Registration is a one-time expense. Running the company involves a few predictable recurring costs:

- Accounting: typically starts from around €100/month for a basic package. Low-activity or dormant companies can often get away with an annual reconciliation instead of monthly bookkeeping, which significantly reduces the yearly bill.

- Registered address: usually included in the original registration price for an unlimited period, with no separate renewal fee.

- VAT registration (if triggered): a one-time setup cost, separate from registration itself.

- Director social tax (UAB only): the ~€300–350/month figure discussed above, which doesn't apply to an MB.

So Which One Should You Choose?

Choose an MB if you're a freelancer, solo founder, or small services/e-commerce business with up to 10 owners, you're not planning to raise outside investment, and you want to avoid the mandatory director tax burden entirely. For most non-resident founders setting up a lean operation, this is the more economical default.

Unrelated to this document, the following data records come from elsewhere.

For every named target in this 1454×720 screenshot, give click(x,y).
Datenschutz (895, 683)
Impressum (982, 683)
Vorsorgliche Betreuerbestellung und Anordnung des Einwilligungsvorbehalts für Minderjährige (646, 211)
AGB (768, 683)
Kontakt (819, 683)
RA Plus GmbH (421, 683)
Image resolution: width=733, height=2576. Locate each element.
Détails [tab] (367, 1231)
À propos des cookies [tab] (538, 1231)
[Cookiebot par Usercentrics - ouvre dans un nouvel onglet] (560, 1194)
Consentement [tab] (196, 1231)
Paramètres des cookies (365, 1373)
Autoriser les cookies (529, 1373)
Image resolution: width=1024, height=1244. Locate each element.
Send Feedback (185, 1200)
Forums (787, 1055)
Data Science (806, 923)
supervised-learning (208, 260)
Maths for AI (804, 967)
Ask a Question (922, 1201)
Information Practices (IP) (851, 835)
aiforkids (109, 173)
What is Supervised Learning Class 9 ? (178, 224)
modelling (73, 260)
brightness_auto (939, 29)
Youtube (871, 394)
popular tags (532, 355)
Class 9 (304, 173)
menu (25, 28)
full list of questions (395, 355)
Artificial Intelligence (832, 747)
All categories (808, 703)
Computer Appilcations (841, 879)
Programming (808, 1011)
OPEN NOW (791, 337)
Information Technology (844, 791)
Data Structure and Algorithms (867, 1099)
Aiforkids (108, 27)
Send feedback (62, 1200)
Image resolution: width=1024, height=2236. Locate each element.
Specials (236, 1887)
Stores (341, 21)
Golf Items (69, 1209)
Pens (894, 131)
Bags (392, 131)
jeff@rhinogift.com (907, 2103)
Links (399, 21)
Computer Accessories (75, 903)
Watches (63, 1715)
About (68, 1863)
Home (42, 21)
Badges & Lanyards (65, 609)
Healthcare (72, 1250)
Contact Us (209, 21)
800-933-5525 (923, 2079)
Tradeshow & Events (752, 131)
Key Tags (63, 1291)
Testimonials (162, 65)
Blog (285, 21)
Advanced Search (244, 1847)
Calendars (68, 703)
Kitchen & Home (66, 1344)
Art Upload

Choose a UAB if you plan to raise capital from outside investors, expect to scale significantly, need a structure with legal-entity shareholders, or operate in a regulated sector (fintech, lending, financial services) where a share-based corporate structure is effectively required.

Worth knowing: switching from MB to UAB later is possible without dissolving and re-registering the company, so starting lean with an MB doesn't lock you out of upgrading once the business actually needs it.

The Bottom Line

Lithuania's appeal for foreign founders comes down to a fairly simple combination: low, transparent setup costs, a fully remote process that doesn't require ever stepping foot in the country, and a 7% corporate tax rate that's hard to match elsewhere in the EU. The real decision isn't really about cost at registration - both structures are cheap by European standards - it's about whether the UAB's mandatory director tax is worth paying for the ability to raise capital and bring in legal-entity shareholders. For most small and solo businesses, it isn't, and an MB does the job for a fraction of the ongoing overhead.